But Rocket wasn’t satisfied. “Give him his stuff back,” he demanded, speaking to Tony but keeping the gun trained on Bruce. The first shiver of rage ran down Bruce’s spine.

“Seven and a half minutes left to go, tanuki suit,” Tony snapped. “If we’re saving your friend at all, he’ll have to fly economy.”

The speakers were still set for transmissions from the Arc Reactor lab to be audible to all, so they all jumped a little when Simmons spoke again, fully unaware of the standoff that she was interrupting. “Mr. Stark, this mission has failed. We can’t save the tower. If you come now, you’ll be able to reach the aircraft in time to board with us.”

“Good to know,” said Rocket smugly. “Then you got enough time to drop off Quill’s stuff and tell them you’re flyin’ solo. Soon as you’re all off my back, I reverse the self-destruct sequence. We clear?”

“Hell no,” said Tony. “If we leave you here alone, you’ll jump back down your rabbit hole and let my house burn down and my staff die.”

“How do we know you even can reverse it?” added Bruce.

Rocket shrugged. “Hangin’ around in here is gonna be a lousy way to find out.”

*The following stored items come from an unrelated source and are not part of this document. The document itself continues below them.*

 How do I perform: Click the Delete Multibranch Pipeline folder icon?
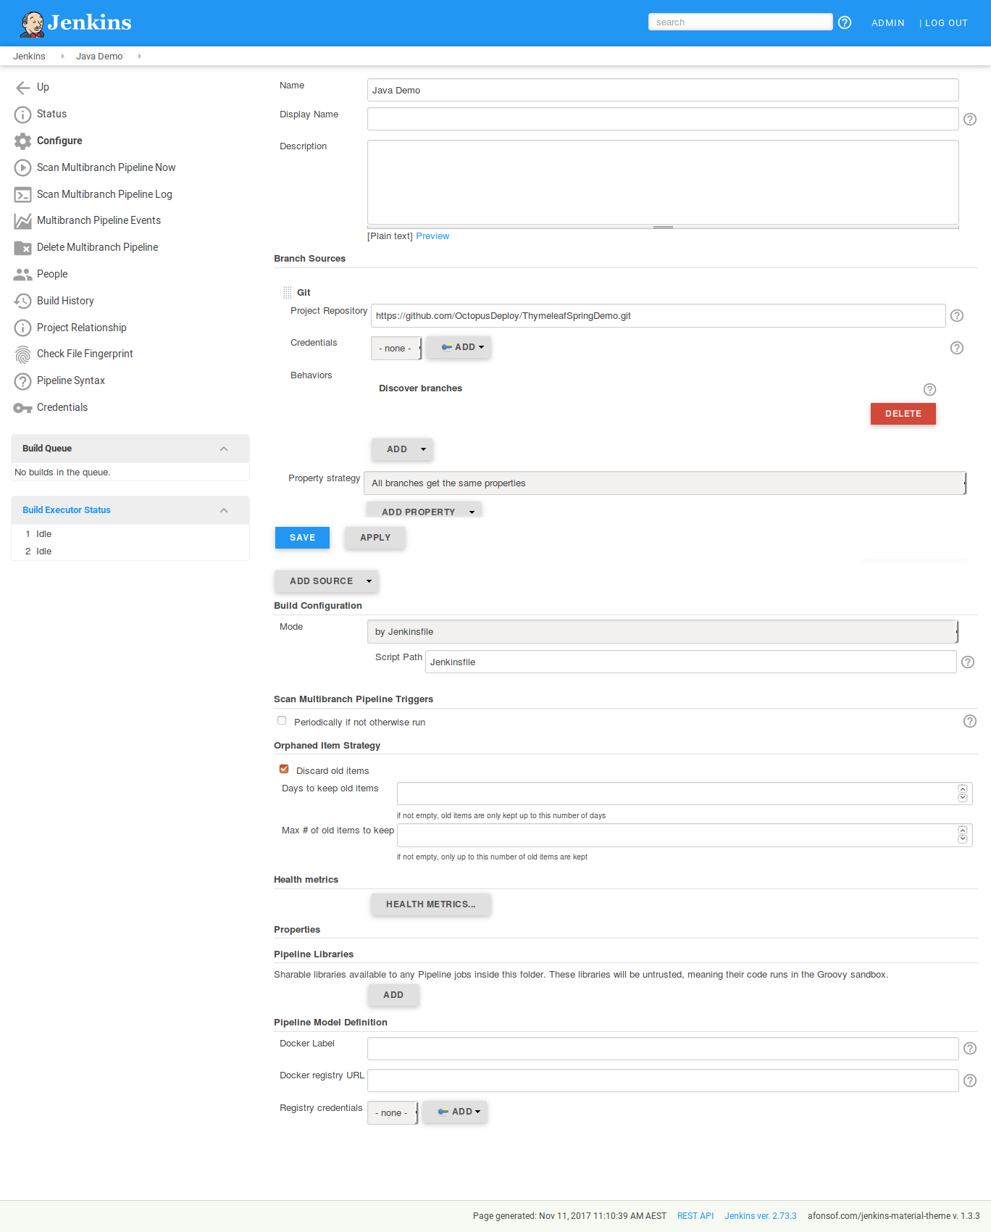coord(22,248)
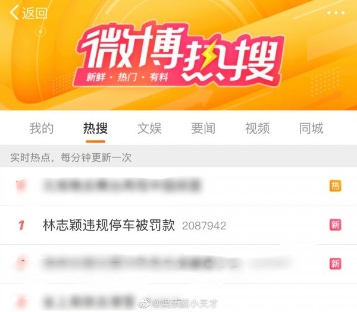The width and height of the screenshot is (357, 312).
Task: Tap the lightning bolt in 微博热搜 logo
Action: click(208, 55)
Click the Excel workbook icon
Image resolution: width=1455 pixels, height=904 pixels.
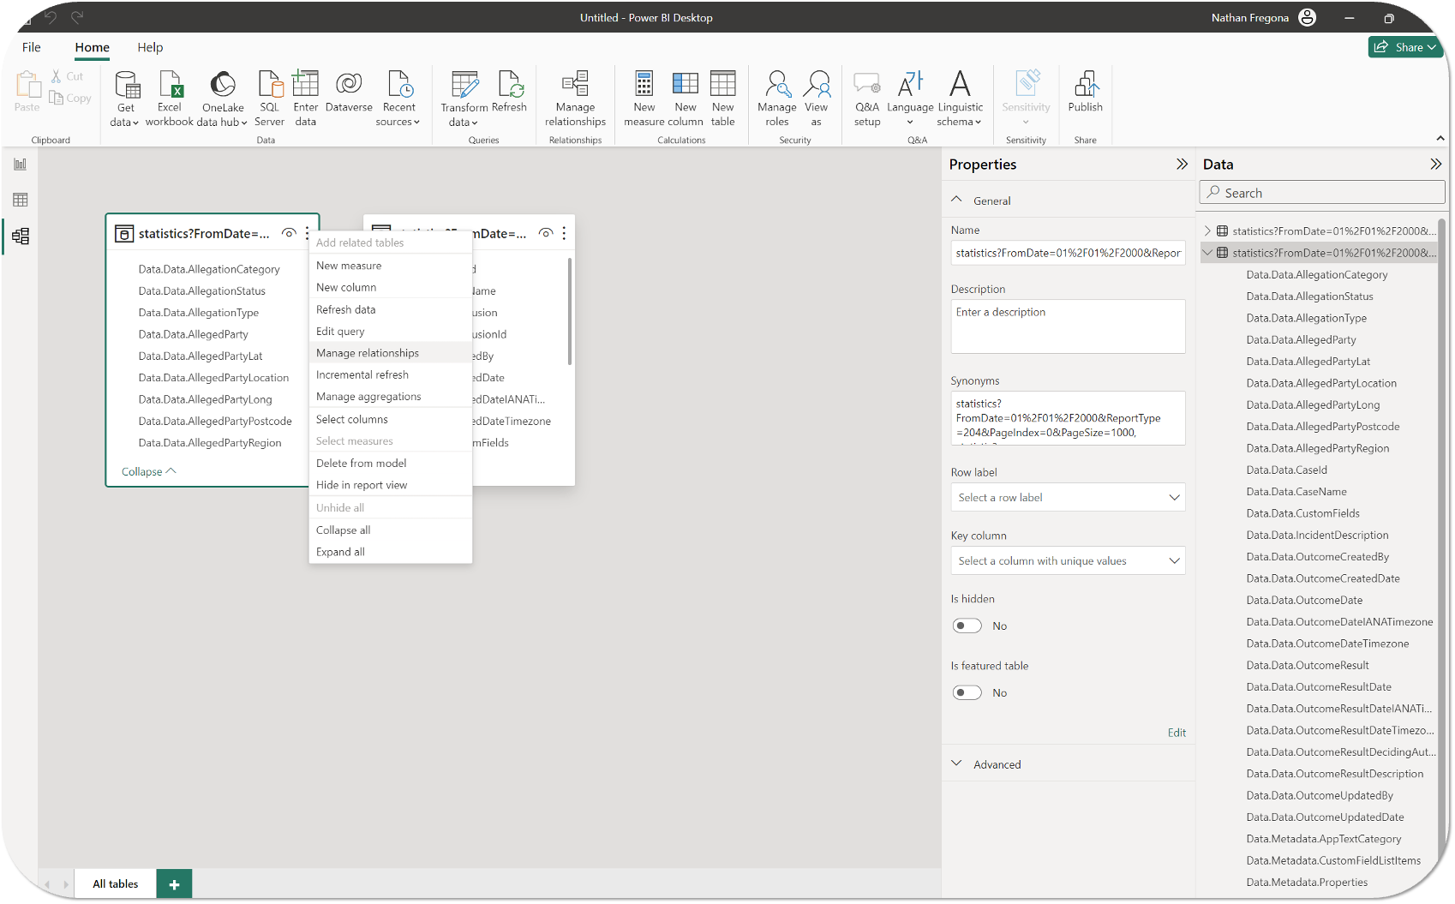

Bruce and Tony started talking at the same time again, but this time the only words they had to overlap each other were a string of curses. Bruce recovered first and said, “If you let this happen -- I transform, Iron Man flies away, the only one in here who dies is you.”

“I’m a talking raccoon with a gun. How much faith you wanna put in my sanity?”

Bruce clenched the nearest countertop, wishing that Rocket hadn’t brought up questions of sanity. The Other Guy was pounding at his prison walls. Tony, for once, seemed to be at a complete loss for words. What the countdown had reached now, Bruce didn’t know, but if they didn’t make a decision fast, the worst possible outcome awaited them.

“I’ll stay,” he said to Tony with sudden clarity. “Go give Quill his boots, whatever. I’ll make sure Rocket doesn’t leave before we’re back to factory settings.”

Tony hesitated; he had to know that there was no time for deliberation, but leaving the site at this juncture was going to be hard on him. Bruce had expected no less, and held his tongue until Tony managed to swallow his misgivings and concede, “Alright. Make sure he doesn’t leave. Period.” He used his receiver to project to the Arc Reactor lab: “Agent Simmons, hold. I’m coming up.”

They all twitched again when a woman’s voice rose above their own and filled the room. It wasn’t Simmons. It was the generic tones of an operating system, one that apparently had nothing to do with Jarvis. “Initializing special command protocol.”

Before anyone could state the obvious, Tony lowered his face guard and disappeared out the door. Bruce didn’t know how effectively he could fly inside the tower, but he was sure that there was some function of the armor that would allow Tony to complete his errand in a flash.

“Your turn,” Bruce said to Rocket.

Rocket nodded and put down his gun on the floor, then jogged over to the equipment that Tony had been eviscerating in the middle of the room. “Relax, the initialization takes ages,” he informed Bruce conversationally as he sorted through the wires until he found the ones he wanted. “In the meantime….” He swiftly connected a few loose ends. “...Pause.” The automated voice stopped in the middle of repeating her sentence.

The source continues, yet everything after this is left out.